O zaman üniversite diploması alma.
(Büyük nesir yazarı William Styron yüksek lisansın yazarlar için bir zaman kaybı olduğuna inanıyordu.)
Yazar adaylarının yenilikçi yazarların yaptığı şekilde cümleleri parçalar haline bölmesine karşı çıkan Eco yine de yazarları, yazılarını sindirmesi kolay parçalara ayırmaya teşvik ediyor:
Sıklıkla, yeni paragraflara başlayın. Bunu gerektiğinde ve yazının temposuna göre yapın ama ne kadar çok yaparsanız o kadar iyi.
Eco devam ediyor:
Üç nokta ve ünlem işareti kullanmayın; ironileri açıklamaya kalkışmayın. Göndergesel ya da figürsel bir dil kullanmanız mümkün. Göndergesel dil derken, herkes tarafından anlaşılabilen, yanlış anlamalara sebep olmayan bir dilden bahsediyorum.
[…]Bizler genelde ya etkili bir şekilde retorik figürleri kullanıyoruz ya da hiç kullanmıyoruz.

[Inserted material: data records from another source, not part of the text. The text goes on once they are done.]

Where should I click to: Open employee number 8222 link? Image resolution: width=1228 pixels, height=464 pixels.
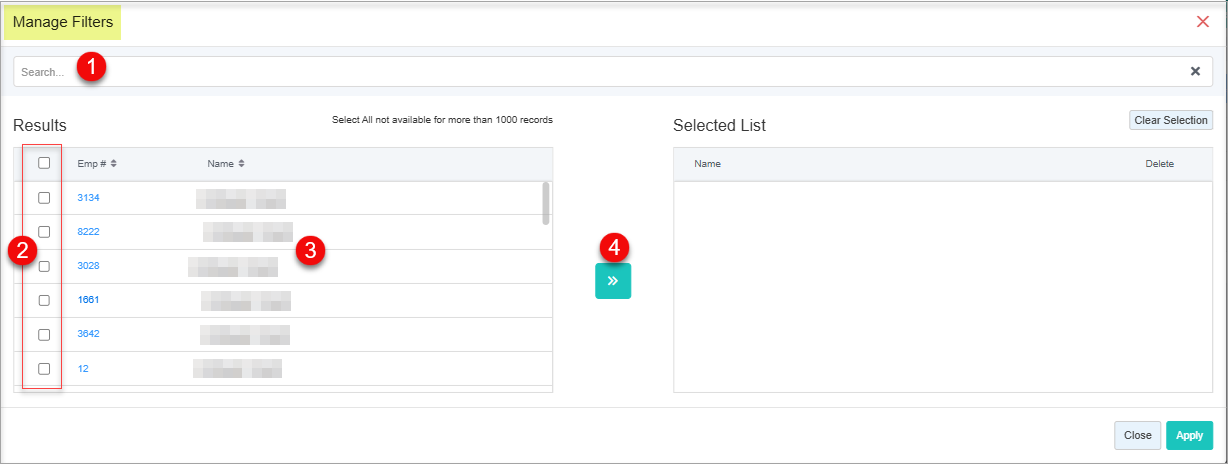(88, 232)
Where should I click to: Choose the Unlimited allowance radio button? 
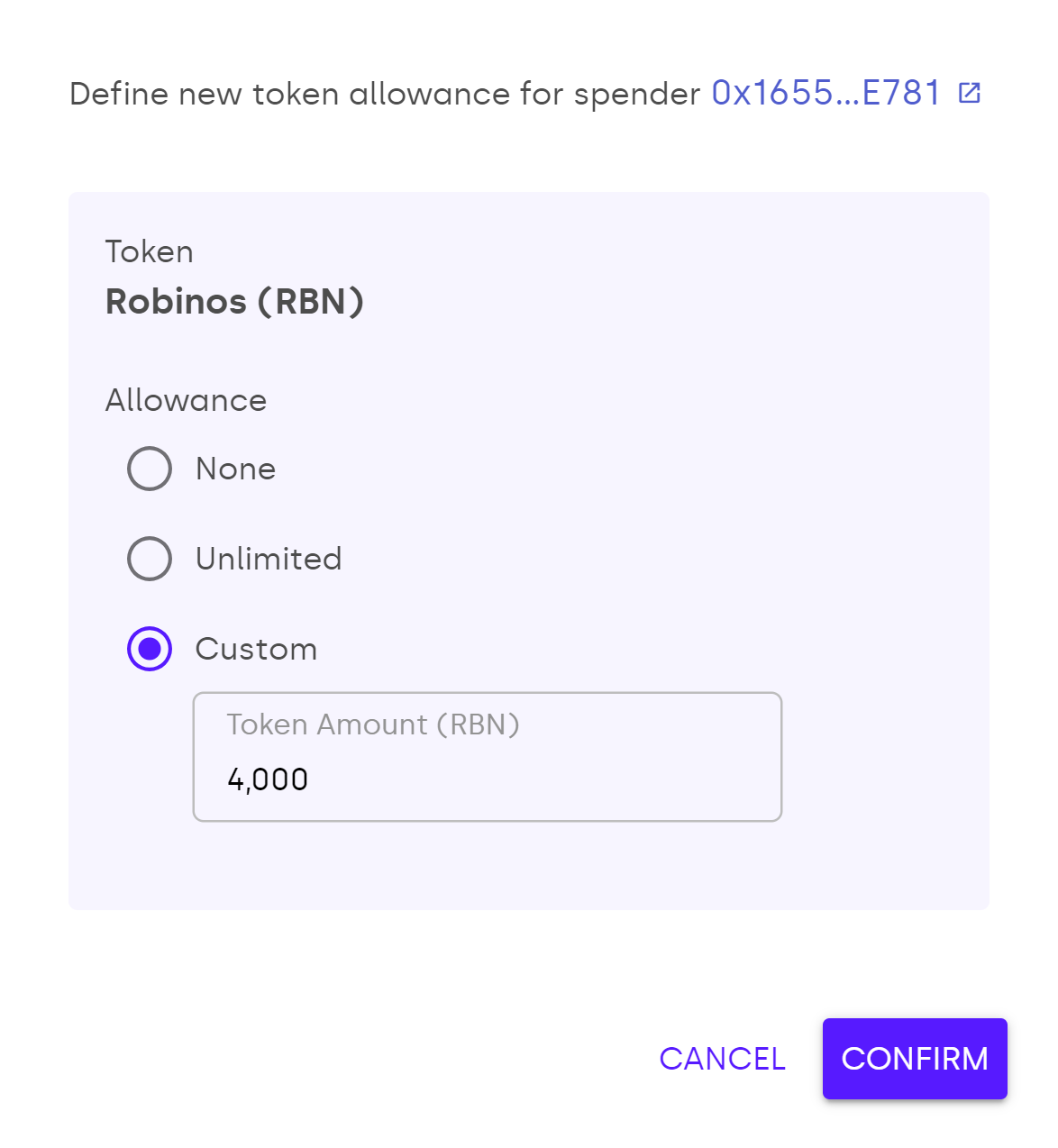point(150,559)
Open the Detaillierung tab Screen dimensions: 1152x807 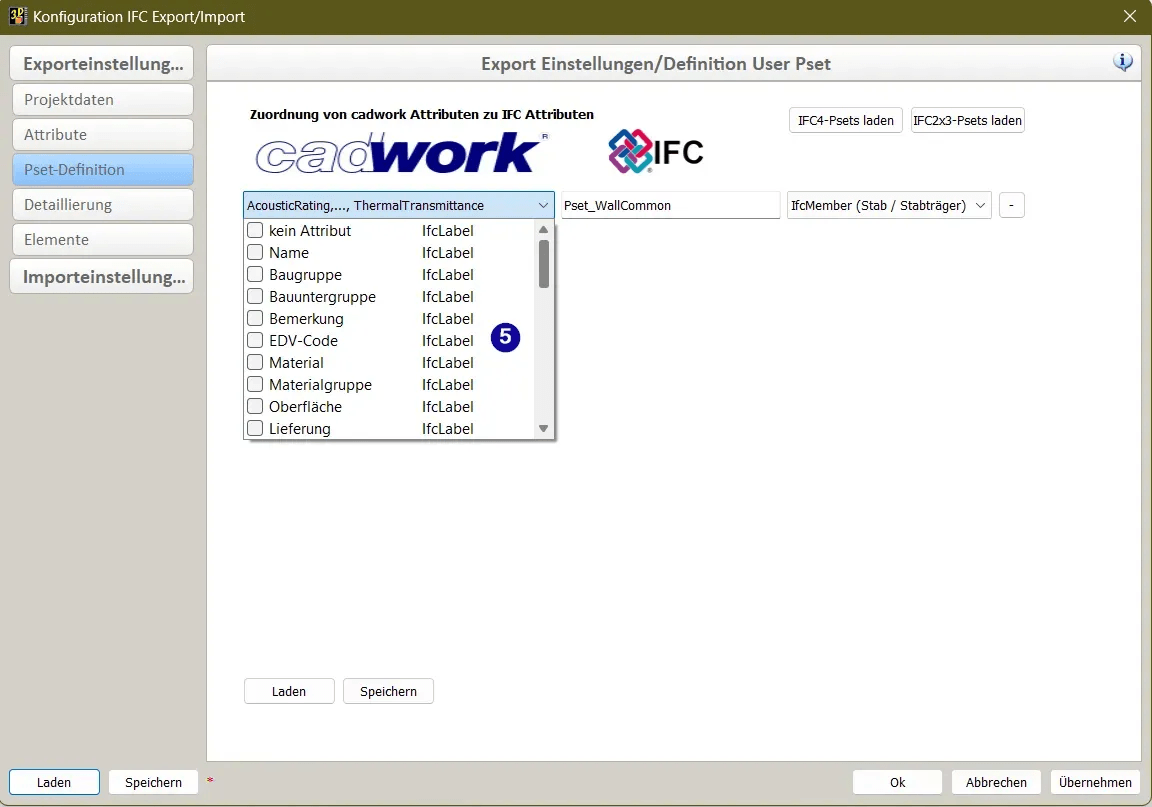(102, 205)
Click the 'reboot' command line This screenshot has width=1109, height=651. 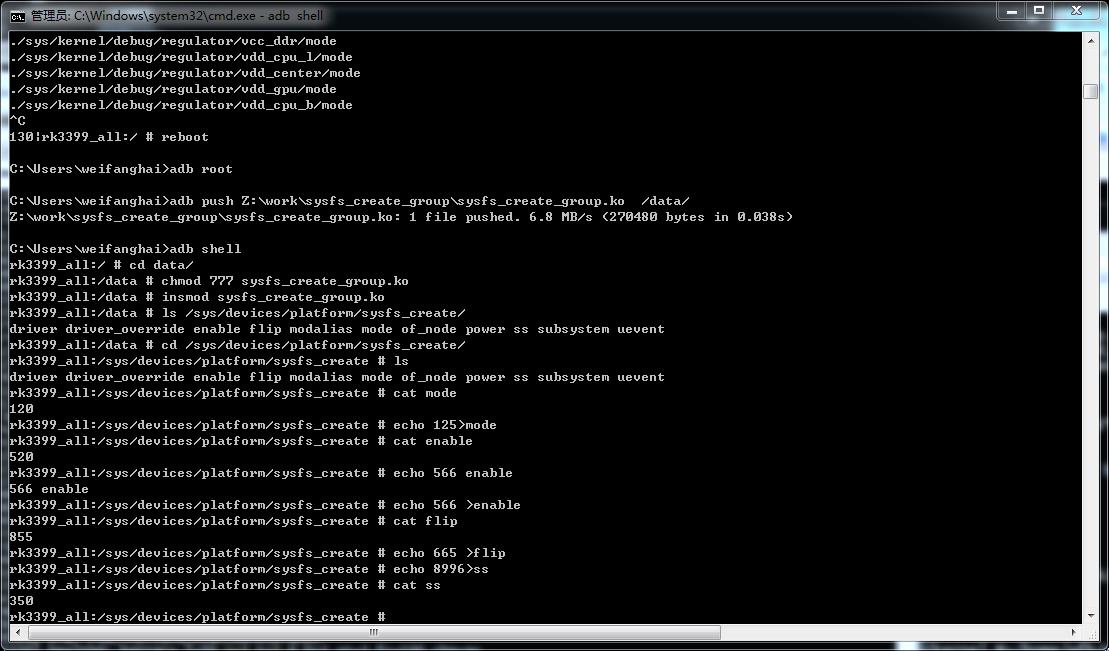click(186, 137)
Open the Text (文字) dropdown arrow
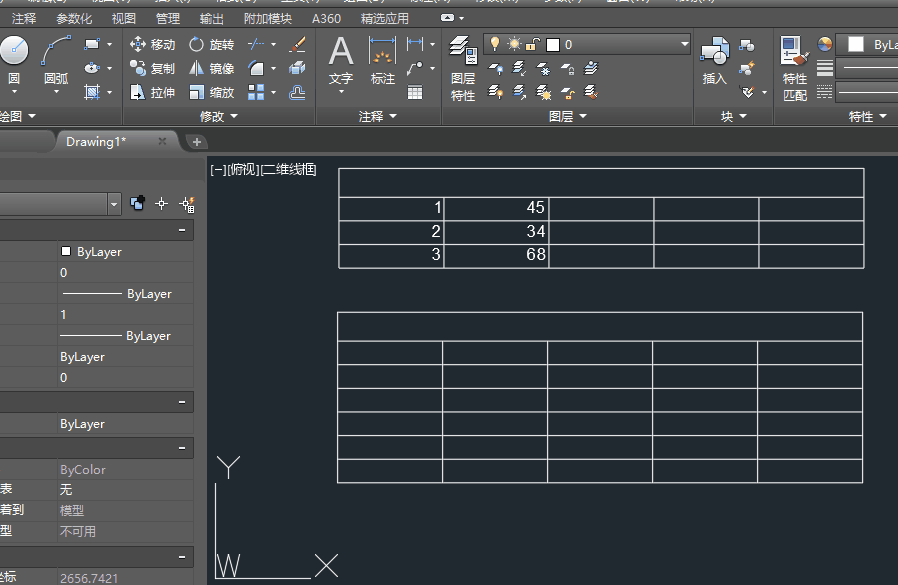Image resolution: width=898 pixels, height=585 pixels. tap(341, 92)
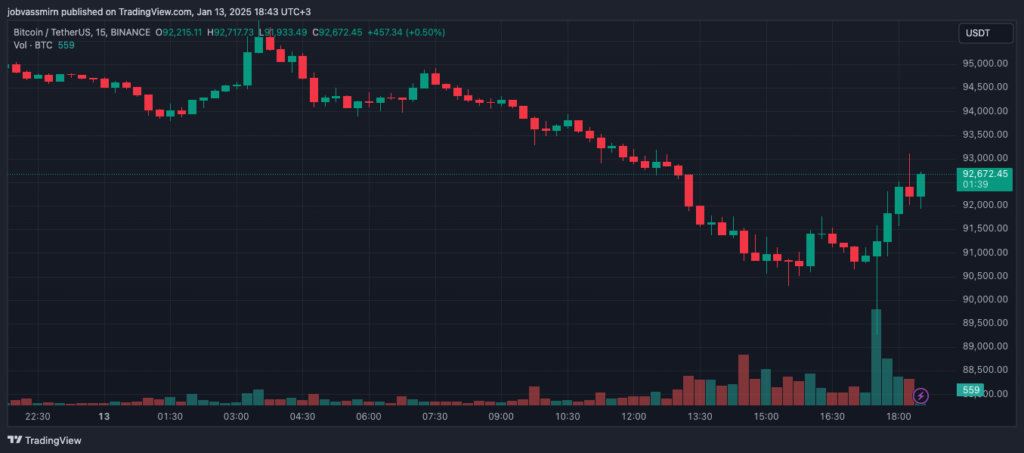This screenshot has width=1024, height=453.
Task: Click the 22:30 time axis label
Action: coord(38,416)
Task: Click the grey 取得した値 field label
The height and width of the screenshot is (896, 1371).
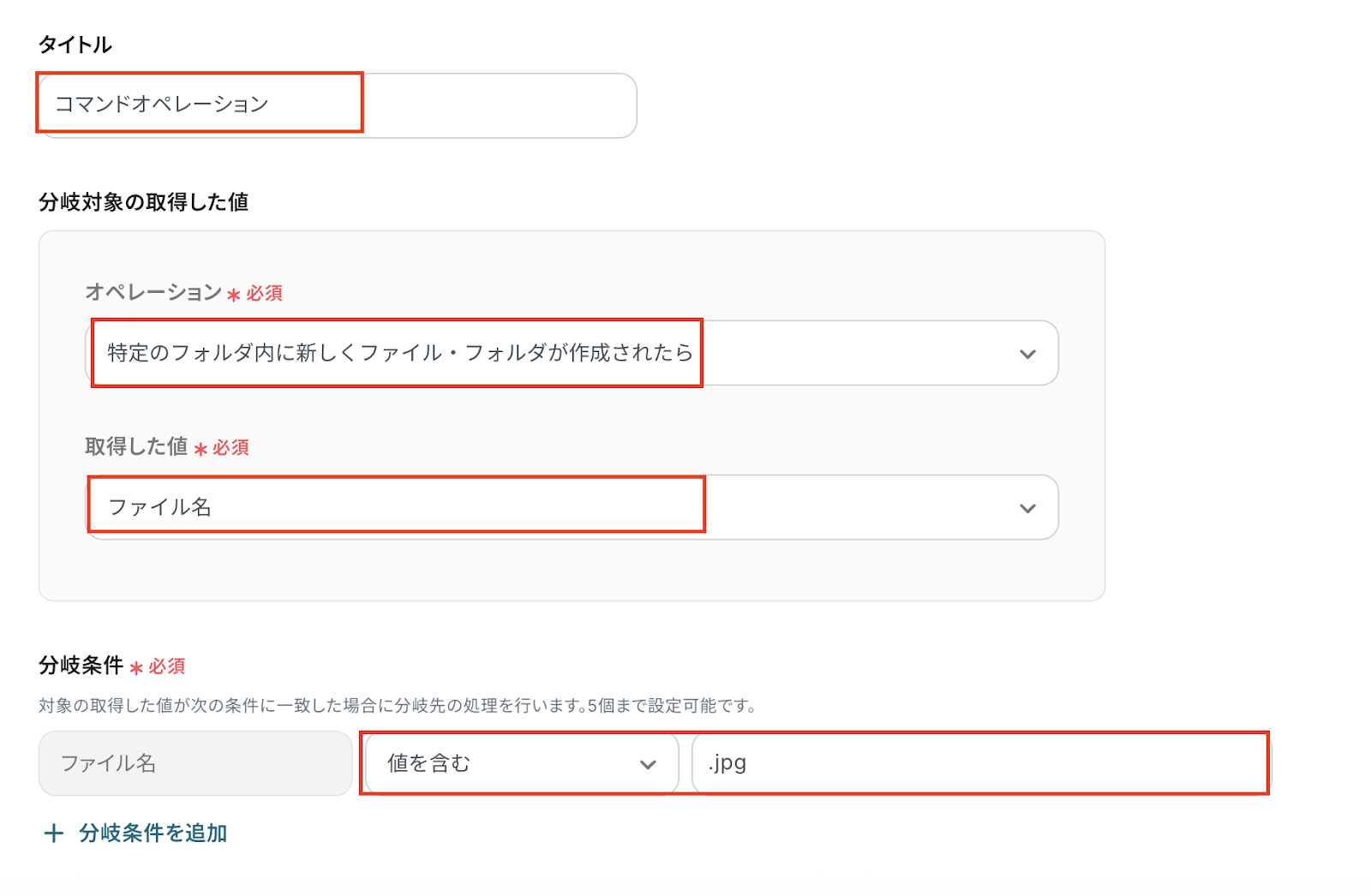Action: (136, 446)
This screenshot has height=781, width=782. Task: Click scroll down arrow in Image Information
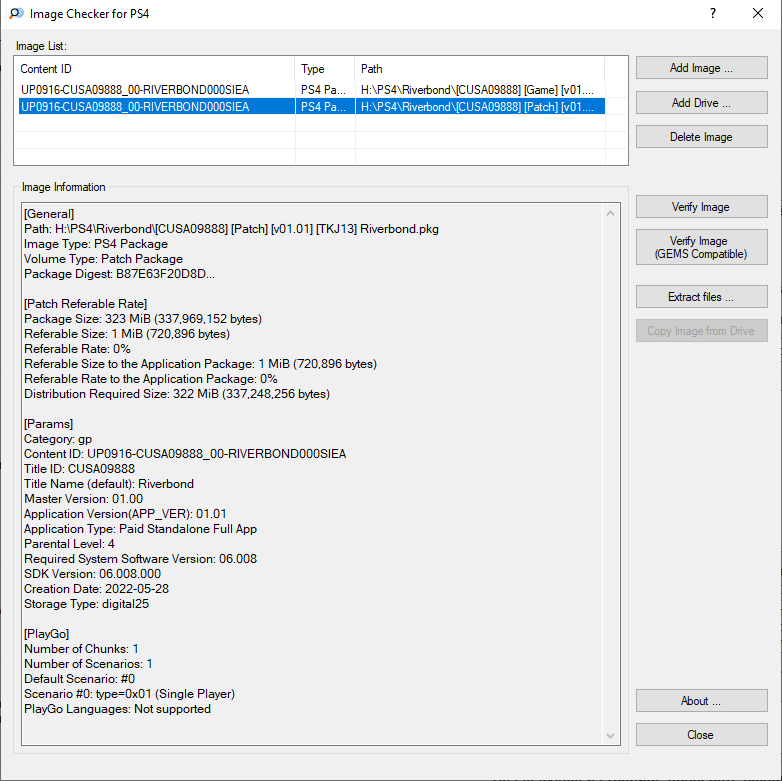tap(610, 736)
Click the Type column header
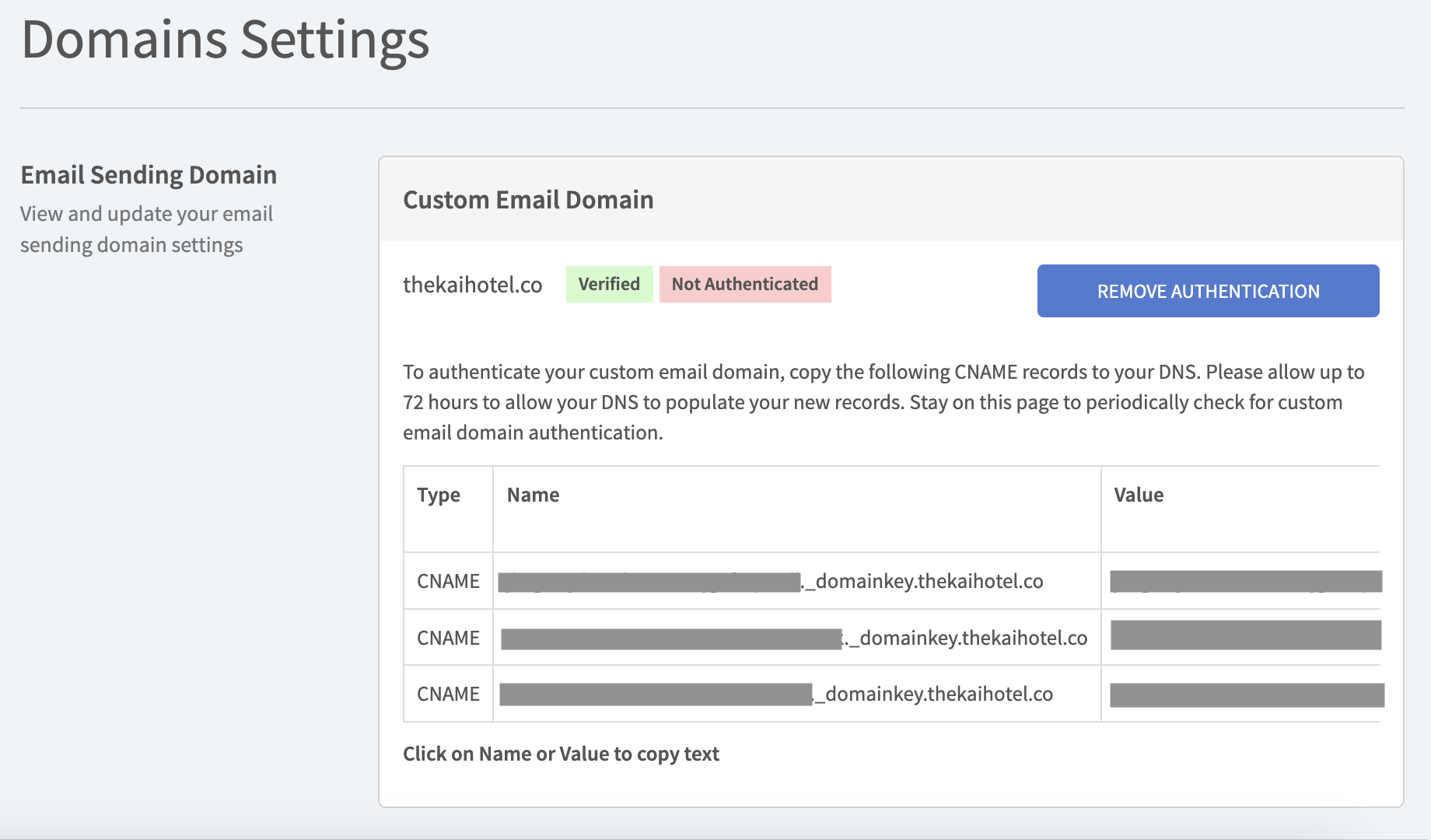Image resolution: width=1431 pixels, height=840 pixels. point(439,495)
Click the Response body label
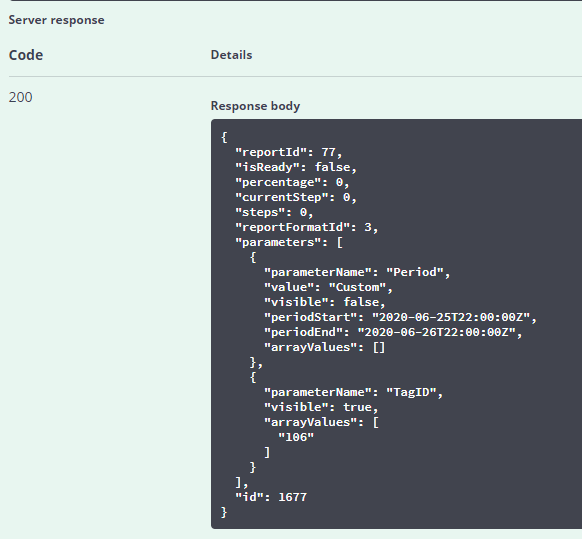Image resolution: width=582 pixels, height=539 pixels. 255,106

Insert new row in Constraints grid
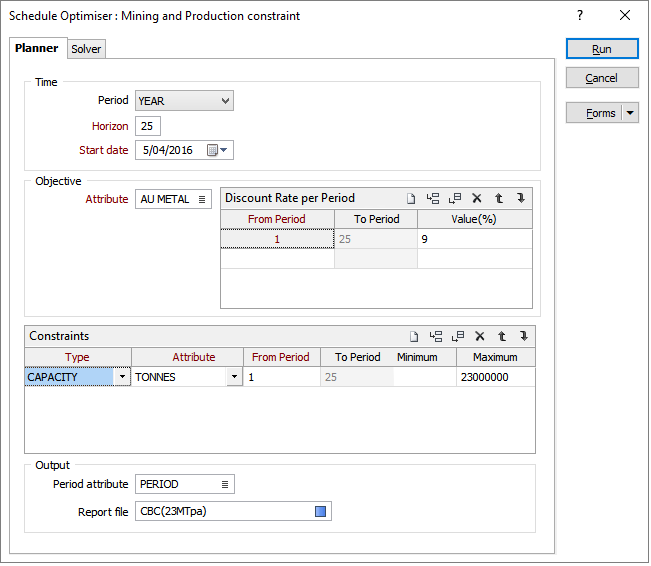pos(435,337)
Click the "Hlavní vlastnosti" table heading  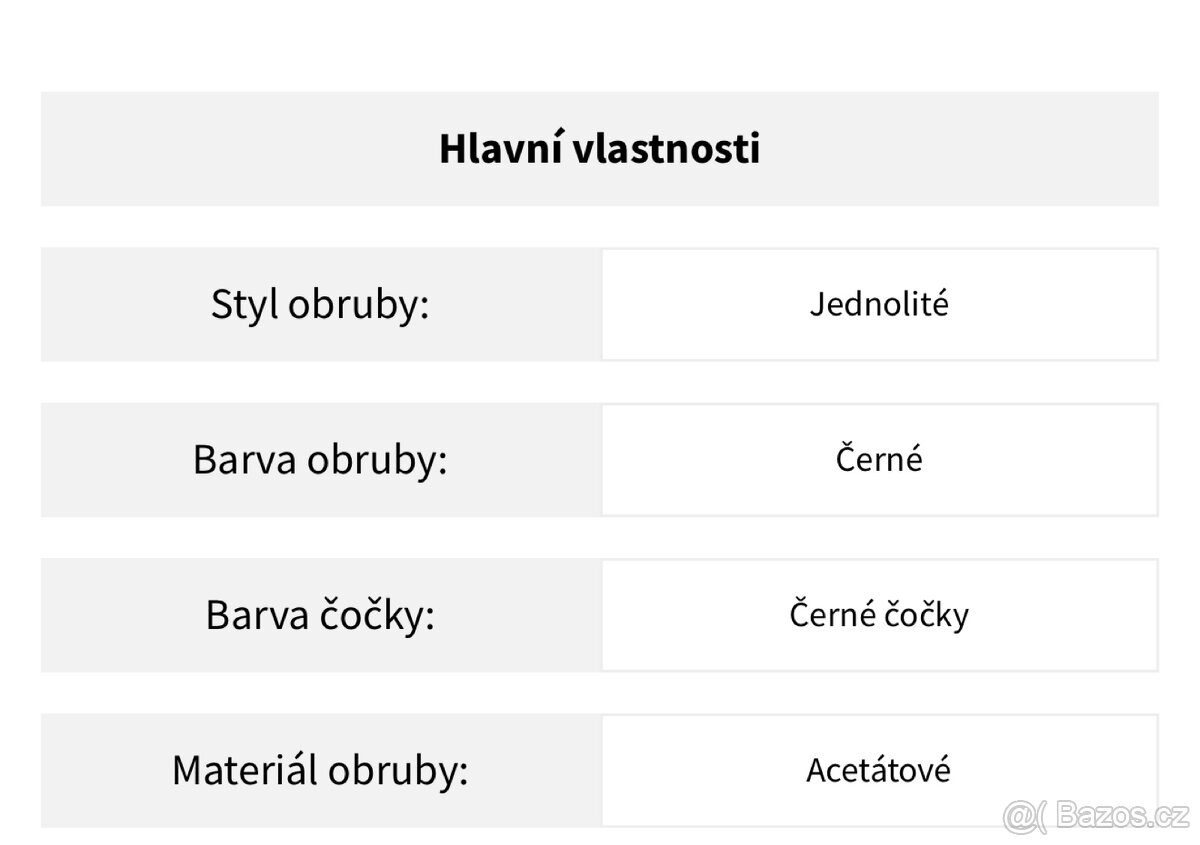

Kullanıyor olmamız; okurlarımızın her yazdığımızı hemen kavrayacağını farz ettiğimizi gösterir zira kesin ve ikna edici yazdığımıza inanıyoruzdur. Bu durumda, okurlarımızdan utanmamalı ve onlara açıklama yapmamalıyız. Eğer okurlarımızın bir beyinsiz olduğunu düşünüyorsak, retorik figürler kullanmamalıyız; ancak yine de kullanıyor ve okurlara bunları açıklama ihtiyacı hissediyorsak, kendi okurlarımıza direkt olarak beyinsiz diyoruzdur. Karşılığında o da intikamını yazara beyinsiz diyerek alacaktır.
Amatör yazarın kötü alışkanlıklarından söz ederken Eco şöyle diyor:
Bir ifadeyi vurgulamak için ünlem işareti kullanmaktan kaçının. Eleştirel bir teze bu hiç yakışmaz… Eğer amaç okuru oturdukları yerde sıçratmak ve dikkatini ‘bir daha asla hata yapma’ gibi sert ifadelere yönlendirmekse; ünlem işaretini bir iki kez kullanabilirsiniz. Ancak sakince konuşmak güzel bir kuraldır. Basit bir şekilde çok önemli şeyler söylemeniz daha büyük bir etki yaratacaktır.